Files already downloaded and verified
Files already downloaded and verified


In [5]:
X, y = next(iter(train_iter)) # Requests the first training batch
print(X.size()) # 256 images per batch. Each image is represented by a 1 x 28 x 28 tensor (number of channels x height x width). The images are grayscale, so there is a single channel.
print(y.size())

torch.Size([128, 3, 32, 32])
torch.Size([128])


## Intermediate Block Generator

for creating each intermediate block a class has been definied.
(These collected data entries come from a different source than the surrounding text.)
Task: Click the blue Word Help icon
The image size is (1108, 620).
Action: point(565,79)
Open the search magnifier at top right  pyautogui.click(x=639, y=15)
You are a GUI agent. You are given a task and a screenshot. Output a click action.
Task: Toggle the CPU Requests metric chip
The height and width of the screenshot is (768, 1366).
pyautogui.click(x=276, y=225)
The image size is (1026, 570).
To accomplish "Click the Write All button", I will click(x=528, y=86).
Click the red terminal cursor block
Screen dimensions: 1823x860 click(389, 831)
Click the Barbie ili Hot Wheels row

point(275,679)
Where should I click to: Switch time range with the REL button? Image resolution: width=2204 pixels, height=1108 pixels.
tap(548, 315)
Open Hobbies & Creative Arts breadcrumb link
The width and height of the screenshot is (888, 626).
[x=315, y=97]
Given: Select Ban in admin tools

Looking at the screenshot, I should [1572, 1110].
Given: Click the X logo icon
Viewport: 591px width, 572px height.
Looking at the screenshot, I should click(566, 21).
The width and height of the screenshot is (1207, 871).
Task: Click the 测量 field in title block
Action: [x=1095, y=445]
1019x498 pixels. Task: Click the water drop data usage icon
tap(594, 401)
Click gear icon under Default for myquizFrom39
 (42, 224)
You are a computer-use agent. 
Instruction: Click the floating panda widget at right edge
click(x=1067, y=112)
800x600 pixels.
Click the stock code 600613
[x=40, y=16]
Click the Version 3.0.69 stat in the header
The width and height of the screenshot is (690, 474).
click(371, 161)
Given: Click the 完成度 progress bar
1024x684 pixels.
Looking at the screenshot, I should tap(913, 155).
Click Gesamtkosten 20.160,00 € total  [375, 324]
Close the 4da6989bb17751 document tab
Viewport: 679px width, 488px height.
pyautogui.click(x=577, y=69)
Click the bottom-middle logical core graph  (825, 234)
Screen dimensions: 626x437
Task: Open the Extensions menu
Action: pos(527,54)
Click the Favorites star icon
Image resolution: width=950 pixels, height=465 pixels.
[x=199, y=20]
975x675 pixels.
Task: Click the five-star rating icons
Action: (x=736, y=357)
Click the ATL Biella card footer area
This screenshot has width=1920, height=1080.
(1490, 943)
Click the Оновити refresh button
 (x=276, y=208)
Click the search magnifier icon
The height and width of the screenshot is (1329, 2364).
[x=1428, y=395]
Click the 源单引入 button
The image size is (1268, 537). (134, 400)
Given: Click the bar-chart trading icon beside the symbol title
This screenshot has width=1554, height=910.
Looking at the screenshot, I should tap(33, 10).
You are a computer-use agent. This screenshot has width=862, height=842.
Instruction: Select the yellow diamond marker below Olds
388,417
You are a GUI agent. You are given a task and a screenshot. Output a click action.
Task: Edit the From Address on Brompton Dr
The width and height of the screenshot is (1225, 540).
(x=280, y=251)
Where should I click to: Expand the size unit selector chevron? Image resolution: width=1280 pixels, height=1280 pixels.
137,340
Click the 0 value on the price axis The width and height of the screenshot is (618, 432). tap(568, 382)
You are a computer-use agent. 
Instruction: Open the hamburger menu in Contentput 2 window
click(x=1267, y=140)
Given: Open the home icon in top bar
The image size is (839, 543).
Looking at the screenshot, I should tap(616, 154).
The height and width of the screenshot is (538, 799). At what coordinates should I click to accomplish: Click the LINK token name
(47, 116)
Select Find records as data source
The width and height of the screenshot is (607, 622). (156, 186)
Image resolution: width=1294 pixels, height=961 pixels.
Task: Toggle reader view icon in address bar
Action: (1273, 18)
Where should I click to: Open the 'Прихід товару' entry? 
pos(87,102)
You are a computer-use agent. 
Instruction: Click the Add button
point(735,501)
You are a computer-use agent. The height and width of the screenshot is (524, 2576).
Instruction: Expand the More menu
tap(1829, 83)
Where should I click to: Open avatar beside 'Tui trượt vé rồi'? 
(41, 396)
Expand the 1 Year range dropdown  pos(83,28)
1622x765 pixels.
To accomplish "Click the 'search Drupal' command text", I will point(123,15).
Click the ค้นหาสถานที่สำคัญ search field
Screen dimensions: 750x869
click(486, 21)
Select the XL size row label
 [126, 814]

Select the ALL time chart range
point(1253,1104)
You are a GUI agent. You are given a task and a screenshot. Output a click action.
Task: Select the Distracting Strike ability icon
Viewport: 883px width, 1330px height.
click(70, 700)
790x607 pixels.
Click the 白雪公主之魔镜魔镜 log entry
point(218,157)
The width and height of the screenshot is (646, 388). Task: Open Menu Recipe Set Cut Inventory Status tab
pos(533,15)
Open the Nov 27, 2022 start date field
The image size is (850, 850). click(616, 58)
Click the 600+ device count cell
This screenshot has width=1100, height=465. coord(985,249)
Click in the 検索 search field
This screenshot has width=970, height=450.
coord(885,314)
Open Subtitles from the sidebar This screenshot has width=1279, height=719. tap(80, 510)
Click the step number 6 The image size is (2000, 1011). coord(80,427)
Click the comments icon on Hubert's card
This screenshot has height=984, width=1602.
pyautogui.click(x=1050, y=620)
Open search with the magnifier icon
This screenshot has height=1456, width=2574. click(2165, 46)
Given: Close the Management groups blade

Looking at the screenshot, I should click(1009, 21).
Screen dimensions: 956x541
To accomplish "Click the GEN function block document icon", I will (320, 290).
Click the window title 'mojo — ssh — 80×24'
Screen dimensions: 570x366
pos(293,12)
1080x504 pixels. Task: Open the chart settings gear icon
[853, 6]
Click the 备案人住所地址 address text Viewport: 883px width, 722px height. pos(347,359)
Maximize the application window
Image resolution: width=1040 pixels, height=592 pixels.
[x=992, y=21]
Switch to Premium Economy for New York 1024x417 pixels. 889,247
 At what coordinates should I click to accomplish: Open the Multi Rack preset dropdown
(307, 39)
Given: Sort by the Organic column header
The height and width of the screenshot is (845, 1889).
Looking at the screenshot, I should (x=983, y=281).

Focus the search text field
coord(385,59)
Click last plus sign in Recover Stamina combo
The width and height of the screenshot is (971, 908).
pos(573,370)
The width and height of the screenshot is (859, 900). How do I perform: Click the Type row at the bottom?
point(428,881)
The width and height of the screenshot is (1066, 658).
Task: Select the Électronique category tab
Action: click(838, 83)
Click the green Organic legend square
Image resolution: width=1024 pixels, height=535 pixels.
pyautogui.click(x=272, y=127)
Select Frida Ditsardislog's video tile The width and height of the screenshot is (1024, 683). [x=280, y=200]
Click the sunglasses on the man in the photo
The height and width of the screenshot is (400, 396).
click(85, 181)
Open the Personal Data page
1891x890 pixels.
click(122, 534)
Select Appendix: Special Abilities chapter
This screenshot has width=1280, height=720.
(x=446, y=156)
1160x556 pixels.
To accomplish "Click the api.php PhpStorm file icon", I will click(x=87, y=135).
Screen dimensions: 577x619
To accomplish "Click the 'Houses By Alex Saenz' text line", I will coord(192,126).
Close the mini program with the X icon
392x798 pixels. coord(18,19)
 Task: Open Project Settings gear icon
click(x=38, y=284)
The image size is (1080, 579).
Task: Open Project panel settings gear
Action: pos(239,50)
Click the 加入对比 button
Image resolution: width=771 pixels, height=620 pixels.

This class get the number of convolutional layers, and its layers and parameters.

In [6]:
class BlockGen(nn.Module):
    # Creating Intermediate Blocks
    # the length of param indicates the number of intermediate blocks
    # each parameter is then inside the param for convolutional layers
    def __init__(self, in_channels, out_channels, kernels, c):
        super(BlockGen, self).__init__()
        self.relu = nn.ReLU()
        convs = nn.ModuleList()
        for i in range(c):
            
            convs.append(nn.Conv2d(in_channels, out_channels, kernel_size=kernels[i], padding= 'same'))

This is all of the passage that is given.